(Entradas de un conjunto de datos)
◇ ◇ ◇ ◇

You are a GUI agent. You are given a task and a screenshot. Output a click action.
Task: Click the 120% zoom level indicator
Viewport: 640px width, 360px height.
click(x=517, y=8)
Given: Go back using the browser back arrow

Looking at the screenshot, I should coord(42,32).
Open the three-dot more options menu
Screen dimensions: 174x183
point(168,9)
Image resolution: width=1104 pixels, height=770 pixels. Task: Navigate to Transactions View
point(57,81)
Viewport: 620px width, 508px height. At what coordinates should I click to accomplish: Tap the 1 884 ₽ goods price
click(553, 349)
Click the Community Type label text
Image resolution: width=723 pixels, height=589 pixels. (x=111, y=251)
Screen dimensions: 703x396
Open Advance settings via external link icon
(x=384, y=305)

◇ ◇ ◇ ◇

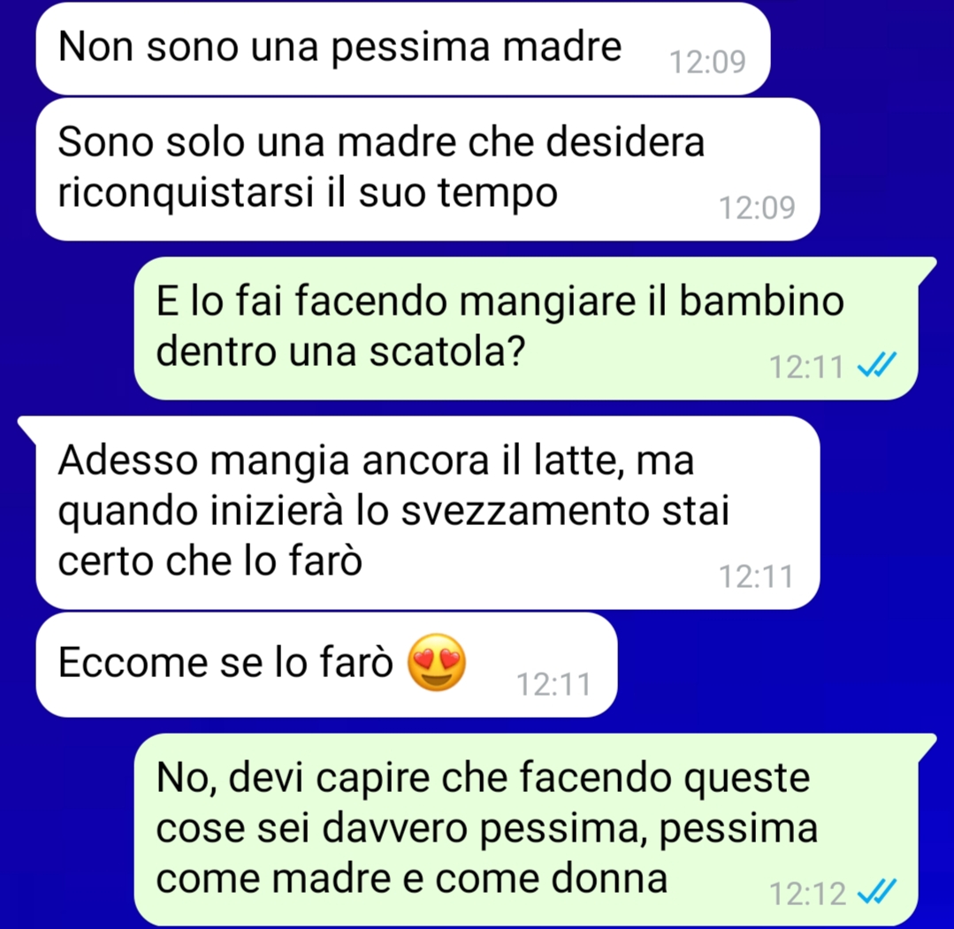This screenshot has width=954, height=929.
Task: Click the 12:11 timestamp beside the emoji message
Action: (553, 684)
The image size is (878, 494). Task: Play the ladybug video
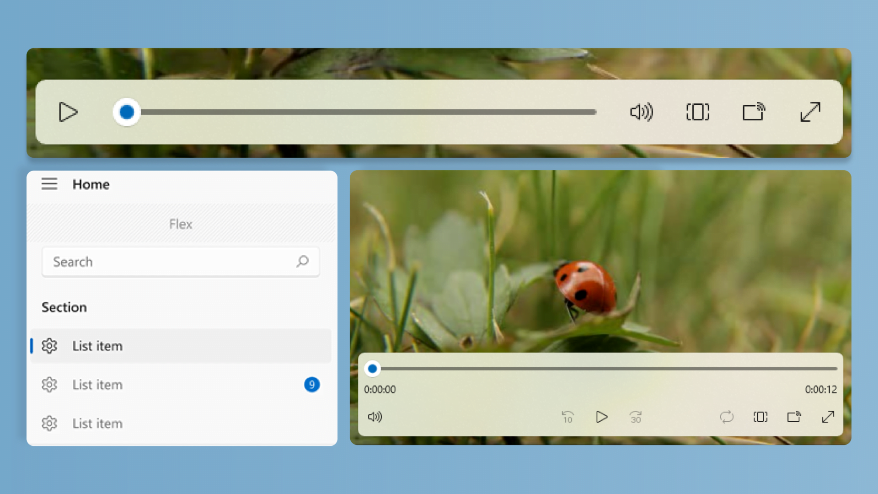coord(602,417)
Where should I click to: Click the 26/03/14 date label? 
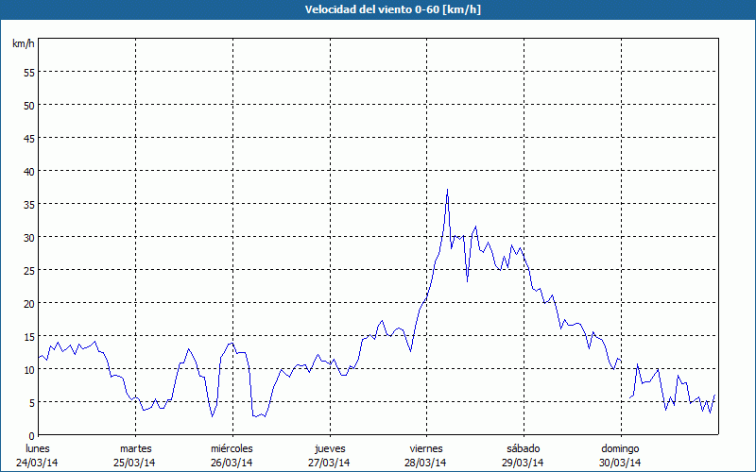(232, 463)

◇ ◇ ◇ ◇

Copia textualmente las líneas del listado, empezando por la que contiene "You are a GUI" y terminando en la que contiene "(x=384, y=305)", ambas incluidas.

## Respuesta completa
You are a GUI agent. You are given a task and a screenshot. Output a click action.
Task: Click the 120% zoom level indicator
Viewport: 640px width, 360px height.
click(x=517, y=8)
Given: Go back using the browser back arrow

Looking at the screenshot, I should coord(42,32).
Open the three-dot more options menu
Screen dimensions: 174x183
point(168,9)
Image resolution: width=1104 pixels, height=770 pixels. Task: Navigate to Transactions View
point(57,81)
Viewport: 620px width, 508px height. At what coordinates should I click to accomplish: Tap the 1 884 ₽ goods price
click(553, 349)
Click the Community Type label text
Image resolution: width=723 pixels, height=589 pixels. (x=111, y=251)
Screen dimensions: 703x396
Open Advance settings via external link icon
(x=384, y=305)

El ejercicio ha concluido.